Germany warns Zoom videoconferencing of privacy law violations
Germany’s Hamburg privacy watchdog warned its government on Monday that the use of Zoom’s on-demand videoconferencing violates the EU’s privacy laws.
Privacy advocates considered that the use of the U.S.-based service will lead to the transmission of EU data to the company’s hometown.
“The transmission of data is said to reach the U.S., which violates the EU’s General Data Protection Regulation (GDPR),” said Ulrich Kühn, Hamburg commissioner for Data Protection and Freedom of Information (Hmb BfDI), in a statement.
The warning statement was firmly aimed at Hamburg’s state government, the Senate Chancellery of the Free and Hanseatic City of Hamburg (FHH).
The watchdog spokesperson explained that the use of the U.S. service violated GDPR considering the July 2020 “Schrems II,” that prevent businesses from carrying out basic data transfers to non-EU countries, and canceled EU-U.S. Privacy Shield arrangement for transatlantic data transfers.
This notice follows a similar initiative that was declared earlier in April by the German Foreign Ministry to restrict the use of the video conferencing service Zoom due to security concerns.
Meanwhile, the company’s spokesperson said its video-meeting service for the city of Hamburg and other German organizations complied with EU privacy laws.
Additionally, Zoom published an explanatory report about data transfers from Europe to the U.S.

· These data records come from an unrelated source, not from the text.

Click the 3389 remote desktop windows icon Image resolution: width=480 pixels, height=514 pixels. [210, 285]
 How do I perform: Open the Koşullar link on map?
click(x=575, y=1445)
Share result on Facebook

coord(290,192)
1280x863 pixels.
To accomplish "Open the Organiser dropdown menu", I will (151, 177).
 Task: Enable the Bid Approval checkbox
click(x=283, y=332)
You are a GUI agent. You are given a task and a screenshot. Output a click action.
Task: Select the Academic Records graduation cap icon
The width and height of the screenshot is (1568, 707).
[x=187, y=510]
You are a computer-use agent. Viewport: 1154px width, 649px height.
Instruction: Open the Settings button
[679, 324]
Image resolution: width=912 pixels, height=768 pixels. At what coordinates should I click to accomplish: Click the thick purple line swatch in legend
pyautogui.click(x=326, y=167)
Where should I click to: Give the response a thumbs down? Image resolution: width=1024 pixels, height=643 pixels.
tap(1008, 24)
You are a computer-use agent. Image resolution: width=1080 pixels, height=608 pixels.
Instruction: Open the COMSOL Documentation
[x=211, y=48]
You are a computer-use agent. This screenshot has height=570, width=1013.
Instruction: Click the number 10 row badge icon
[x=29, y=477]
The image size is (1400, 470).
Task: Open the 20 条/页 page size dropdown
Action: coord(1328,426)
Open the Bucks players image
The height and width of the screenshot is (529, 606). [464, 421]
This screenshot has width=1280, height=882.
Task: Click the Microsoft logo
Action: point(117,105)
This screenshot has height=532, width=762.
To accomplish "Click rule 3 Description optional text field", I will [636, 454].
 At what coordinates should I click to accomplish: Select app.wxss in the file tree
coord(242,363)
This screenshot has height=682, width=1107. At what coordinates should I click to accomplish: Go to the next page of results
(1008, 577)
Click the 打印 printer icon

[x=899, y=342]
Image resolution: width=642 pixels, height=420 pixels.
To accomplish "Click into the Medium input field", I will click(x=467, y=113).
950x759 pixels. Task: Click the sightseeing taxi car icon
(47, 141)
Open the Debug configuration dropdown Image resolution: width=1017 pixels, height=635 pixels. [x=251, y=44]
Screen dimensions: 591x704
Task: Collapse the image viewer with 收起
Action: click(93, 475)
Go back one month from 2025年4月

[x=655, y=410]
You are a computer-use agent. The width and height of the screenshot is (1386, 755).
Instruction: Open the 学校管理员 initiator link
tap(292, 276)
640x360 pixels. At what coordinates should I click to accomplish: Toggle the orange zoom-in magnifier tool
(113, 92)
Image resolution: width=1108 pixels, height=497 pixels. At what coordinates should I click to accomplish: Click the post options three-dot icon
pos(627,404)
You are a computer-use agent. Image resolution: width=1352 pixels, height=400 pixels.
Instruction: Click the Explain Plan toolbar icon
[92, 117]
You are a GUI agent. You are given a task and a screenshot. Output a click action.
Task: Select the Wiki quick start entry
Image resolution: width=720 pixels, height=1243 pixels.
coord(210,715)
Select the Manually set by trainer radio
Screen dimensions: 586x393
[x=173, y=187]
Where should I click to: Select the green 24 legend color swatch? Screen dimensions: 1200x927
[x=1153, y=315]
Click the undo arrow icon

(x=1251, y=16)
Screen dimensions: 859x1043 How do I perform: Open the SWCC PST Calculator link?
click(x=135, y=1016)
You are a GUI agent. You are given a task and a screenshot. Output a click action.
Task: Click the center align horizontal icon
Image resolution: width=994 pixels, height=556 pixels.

According to the published document, Zoom will sign Standard Contractual Clauses (SCCs) with EU customers. Moreover, the company promises to take “additional safeguards” to protect data to an equivalent level as Europe’s data protection laws.
Similarly, Microsoft – which provides Teams, a service similar to Zoom — announced earlier in May a plan to allow EU organizations to store data in its European data centers by the end of 2022.